Après avoir dit sa volonté de confisquer les téléphones portables des consommateurs de stupéfiants, la semaine dernière, il annonce désormais son désir de faire participer les détenus définitivement condamnés - à l’exception des prévenus et des indigents, donc - à des frais d’incarcération. Il s’appuierait pour cela sur deux propositions de loi existantes : celle du groupe Liot, défendue par le député des Vosges Christophe Naegelen, et celle du député LR des Alpes-Maritimes Éric Pauget. Avant eux, l’idée avait déjà été avancée par Éric Ciotti, lorsqu’il était encore chez les Républicains.

« Le système existe au Danemark, aux Pays-Bas, en Suisse en partie, et fait l’objet d’une réflexion en Espagne et en Italie. Il a aussi existé en France jusqu’en 2003 pour les détenus qui travaillaient. Ce n’est donc pas une idée saugrenue », défend Éric Pauget, dont la proposition de loi remonte à 2021. Son initiative avait été sèchement balayée par Éric Dupond-Moretti, qui fulmine toujours à cette idée. En France, alors que le système existait par la vertu d’un décret, il a en effet été abrogé en 2003 par amendement sénatorial lors du vote de la loi dit Perben 1. En effet, seuls étaient assujettis ceux qui travaillent en prison. Or, la majorité sénatoriale refusait que les détenus qui font un effort de réinsertion soient obligés de payer pour ceux qui ne font rien.

Les parlementaires, comme Gérald Darmanin, défendent aujourd’hui « l’idée que la prison est un service public. Aussi, comme tout utilisateur des transports ou de l’hôpital qui s’acquittent d’un reste à charge, les détenus doivent payer un ticket modérateur. Après tout, il y a de l’argent en prison, certains arrivent même à cantiner des petits frigos ! », souligne le député Pauget.

« C’est vrai, il y a de l’argent dans la pénitentiaire », souligne un directeur de prison. Pour chaque détenu qui arrive en détention, un compte est ouvert, sur lequel s’accumulent les salaires en cas de travail en détention, mais aussi les mandats des proches pour cantiner et éventuellement les prestations sociales, comme la retraite ou le RSA. C’est sur ces comptes, qui peuvent « monter jusqu’à 500 000 euros dans les banques pénitentiaires de certains établissements », que sont prélevées les sommes souvent symboliques versées aux parties civiles, si les détenus le veulent bien.

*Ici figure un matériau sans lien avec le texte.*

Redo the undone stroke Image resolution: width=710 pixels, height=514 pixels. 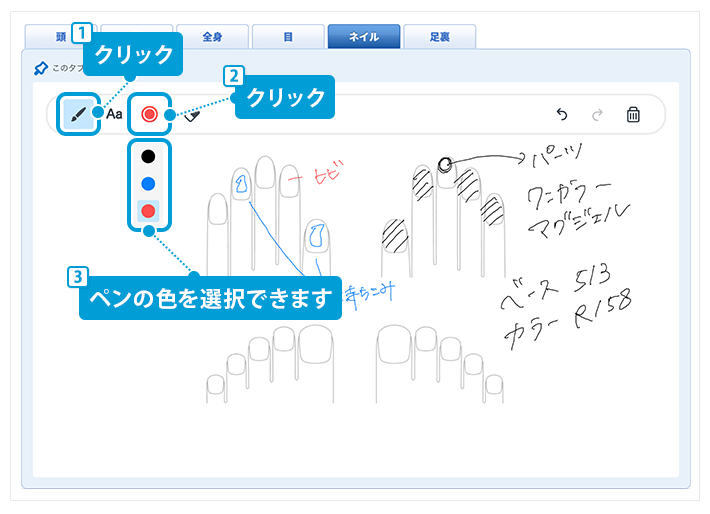(597, 115)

Il faudra désormais définir les modalités d’une telle « contribution », ce que n’a pas encore fait la Chancellerie. Ce sera le cœur de la discussion entre le garde des Sceaux et les parlementaires. Dans son projet, Christophe Naegelen propose « un forfait journalier en fonction des revenus et du patrimoine, jusqu’à 25 % maximum du compte bancaire pénitentiaire ». Le député des Vosges envisage également de « taxer le patrimoine si nécessaire. Voire, pourquoi pas, les familles, dès lors qu’ils ont bénéficié des fruits des méfaits de leurs proches. Cela exige d’être très encadré ». En ligne de mire : les narcotrafiquants, qui ont souvent de gros patrimoines, mais rien à leur nom. Un point repris par Gérald Darmanin, mardi après midi dans l’Hémicycle, mais qui pose de lourdes questions de faisabilité.

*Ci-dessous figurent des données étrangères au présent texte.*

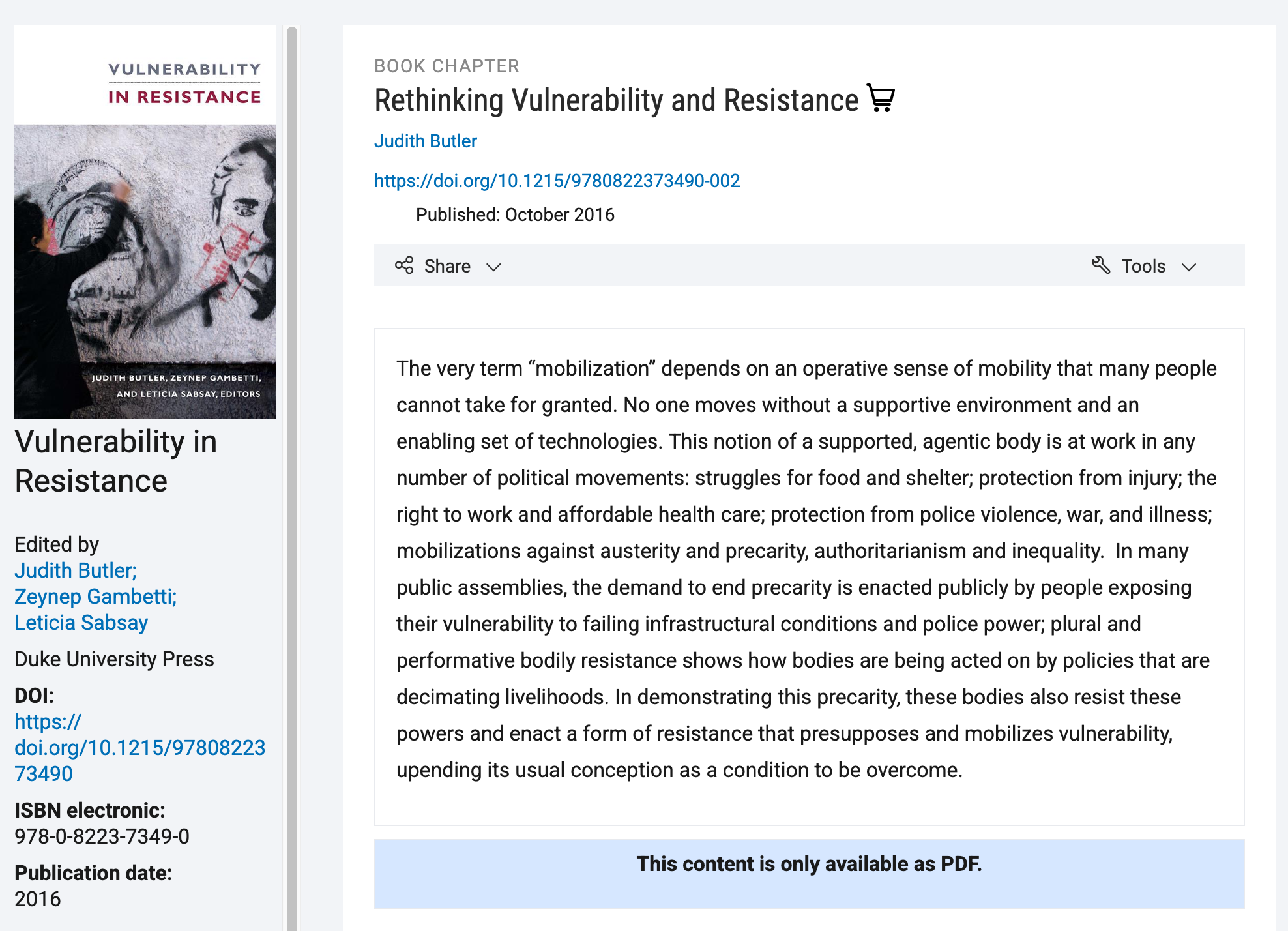Open Leticia Sabsay editor link
Screen dimensions: 1288x931
point(81,623)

De son côté, Éric Pauget - qui veut que « le dispositif soit une incitation à travailler, pour les indigents, justement, dans le cadre de leur réinsertion » -, préfère une contribution fixe : « En sachant que le coût journalier d’un détenu est compris entre 90 et 130 euros, un ticket modérateur de 5 euros par détenu et par jour permettrait de récupérer 100 millions par an, soit 500 millions sur le quinquennat », calcule le député des Alpes-Maritimes, qui y voit des sommes dès lors dévolues « à la réfection et à la construction d’établissements pénitentiaires ». Le député bute cependant sur une vaste question, celle des détenus étrangers : « Il serait indigne que les détenus français paient leur séjour et pas les étrangers, alors qu’ils représentent 25 % de la population pénale. Peut-être faut-il imaginer d’envoyer la facture aux États concernés. »

De leur côté, les organisations syndicales demeurent dans une prudente réserve. Beaucoup redoutent que le système n’engendre une usine à gaz et aggrave la question des trafics à l’intérieur des détentions. P. G.